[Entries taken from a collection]
____________
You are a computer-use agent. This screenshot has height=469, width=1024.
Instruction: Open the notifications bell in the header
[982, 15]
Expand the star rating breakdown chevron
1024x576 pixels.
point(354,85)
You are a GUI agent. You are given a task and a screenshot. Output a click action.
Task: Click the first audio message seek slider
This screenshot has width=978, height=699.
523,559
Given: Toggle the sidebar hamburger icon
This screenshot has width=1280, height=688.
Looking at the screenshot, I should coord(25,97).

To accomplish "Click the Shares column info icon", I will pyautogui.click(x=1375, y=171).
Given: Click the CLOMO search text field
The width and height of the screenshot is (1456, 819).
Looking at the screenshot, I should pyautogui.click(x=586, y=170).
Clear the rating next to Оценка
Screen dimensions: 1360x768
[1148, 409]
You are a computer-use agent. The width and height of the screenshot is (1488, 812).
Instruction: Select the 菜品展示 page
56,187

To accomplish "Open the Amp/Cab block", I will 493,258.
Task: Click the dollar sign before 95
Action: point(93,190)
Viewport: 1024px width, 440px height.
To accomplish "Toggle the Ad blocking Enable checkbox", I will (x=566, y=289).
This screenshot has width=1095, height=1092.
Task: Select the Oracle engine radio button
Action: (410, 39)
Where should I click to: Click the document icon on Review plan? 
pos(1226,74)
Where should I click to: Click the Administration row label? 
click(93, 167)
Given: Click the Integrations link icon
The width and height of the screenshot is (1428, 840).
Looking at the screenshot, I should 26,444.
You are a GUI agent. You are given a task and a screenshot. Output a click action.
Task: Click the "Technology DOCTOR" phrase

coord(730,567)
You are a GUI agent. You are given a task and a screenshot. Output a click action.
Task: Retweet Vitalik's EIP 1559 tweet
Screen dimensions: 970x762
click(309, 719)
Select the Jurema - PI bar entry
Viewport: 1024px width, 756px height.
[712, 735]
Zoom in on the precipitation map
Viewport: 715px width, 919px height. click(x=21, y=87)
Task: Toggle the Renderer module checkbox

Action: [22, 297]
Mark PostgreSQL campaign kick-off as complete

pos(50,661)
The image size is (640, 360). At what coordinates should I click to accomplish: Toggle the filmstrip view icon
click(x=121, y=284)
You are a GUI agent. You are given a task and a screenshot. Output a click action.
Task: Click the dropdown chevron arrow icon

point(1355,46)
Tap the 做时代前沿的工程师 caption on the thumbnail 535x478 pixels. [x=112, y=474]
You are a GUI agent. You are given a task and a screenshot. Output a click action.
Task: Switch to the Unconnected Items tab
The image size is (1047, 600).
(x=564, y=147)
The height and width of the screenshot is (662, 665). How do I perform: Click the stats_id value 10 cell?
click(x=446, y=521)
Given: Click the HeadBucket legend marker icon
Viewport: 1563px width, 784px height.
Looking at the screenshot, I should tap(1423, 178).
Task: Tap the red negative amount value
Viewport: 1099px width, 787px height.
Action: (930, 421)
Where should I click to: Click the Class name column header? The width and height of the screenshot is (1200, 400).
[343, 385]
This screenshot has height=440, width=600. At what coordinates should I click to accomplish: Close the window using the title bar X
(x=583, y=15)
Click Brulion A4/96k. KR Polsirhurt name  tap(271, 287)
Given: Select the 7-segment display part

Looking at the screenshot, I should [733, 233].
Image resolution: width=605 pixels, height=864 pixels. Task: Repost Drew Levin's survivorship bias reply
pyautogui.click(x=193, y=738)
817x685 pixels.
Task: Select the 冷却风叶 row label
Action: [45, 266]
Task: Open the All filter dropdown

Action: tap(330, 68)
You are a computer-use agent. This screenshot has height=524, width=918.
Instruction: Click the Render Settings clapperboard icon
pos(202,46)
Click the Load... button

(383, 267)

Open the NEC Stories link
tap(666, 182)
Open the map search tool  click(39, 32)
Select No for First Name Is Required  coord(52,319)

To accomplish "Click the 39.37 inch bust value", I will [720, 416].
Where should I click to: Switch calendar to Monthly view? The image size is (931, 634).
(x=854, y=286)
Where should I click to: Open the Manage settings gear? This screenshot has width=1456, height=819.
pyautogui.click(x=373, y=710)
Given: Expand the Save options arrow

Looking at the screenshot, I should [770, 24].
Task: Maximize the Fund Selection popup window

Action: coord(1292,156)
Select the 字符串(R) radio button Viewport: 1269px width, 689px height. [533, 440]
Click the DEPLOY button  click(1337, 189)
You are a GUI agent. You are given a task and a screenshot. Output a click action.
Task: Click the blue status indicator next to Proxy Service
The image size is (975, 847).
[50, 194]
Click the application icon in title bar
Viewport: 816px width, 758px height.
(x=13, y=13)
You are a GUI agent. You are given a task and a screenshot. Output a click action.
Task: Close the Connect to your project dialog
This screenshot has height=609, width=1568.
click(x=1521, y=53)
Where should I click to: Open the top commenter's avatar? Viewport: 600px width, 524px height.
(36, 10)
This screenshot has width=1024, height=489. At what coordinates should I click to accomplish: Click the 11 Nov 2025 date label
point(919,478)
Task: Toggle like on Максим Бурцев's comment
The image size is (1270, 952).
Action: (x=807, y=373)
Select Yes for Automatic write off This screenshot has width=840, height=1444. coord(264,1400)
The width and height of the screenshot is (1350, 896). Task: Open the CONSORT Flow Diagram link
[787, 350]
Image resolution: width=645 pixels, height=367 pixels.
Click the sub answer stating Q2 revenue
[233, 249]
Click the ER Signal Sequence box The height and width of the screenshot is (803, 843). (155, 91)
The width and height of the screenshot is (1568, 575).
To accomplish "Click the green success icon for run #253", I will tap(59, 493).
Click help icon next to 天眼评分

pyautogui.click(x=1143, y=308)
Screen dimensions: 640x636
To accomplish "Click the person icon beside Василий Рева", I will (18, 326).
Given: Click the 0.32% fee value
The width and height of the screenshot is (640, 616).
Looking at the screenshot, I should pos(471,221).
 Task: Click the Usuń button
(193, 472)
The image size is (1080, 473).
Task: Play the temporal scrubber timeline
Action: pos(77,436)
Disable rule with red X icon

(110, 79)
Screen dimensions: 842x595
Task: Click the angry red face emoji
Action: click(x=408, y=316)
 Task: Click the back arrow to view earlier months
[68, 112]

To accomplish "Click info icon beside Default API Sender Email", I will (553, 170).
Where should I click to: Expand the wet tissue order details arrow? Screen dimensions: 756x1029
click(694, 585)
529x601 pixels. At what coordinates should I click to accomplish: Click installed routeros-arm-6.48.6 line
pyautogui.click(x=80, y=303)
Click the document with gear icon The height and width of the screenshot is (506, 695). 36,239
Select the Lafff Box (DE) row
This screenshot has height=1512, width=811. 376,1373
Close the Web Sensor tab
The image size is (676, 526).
____________
- EXERCISE -
The exercise is to copy out every line above that has the word "beside" in it.

- EXERCISE ANSWER -
To accomplish "Click the person icon beside Василий Рева", I will (18, 326).
To accomplish "Click info icon beside Default API Sender Email", I will (553, 170).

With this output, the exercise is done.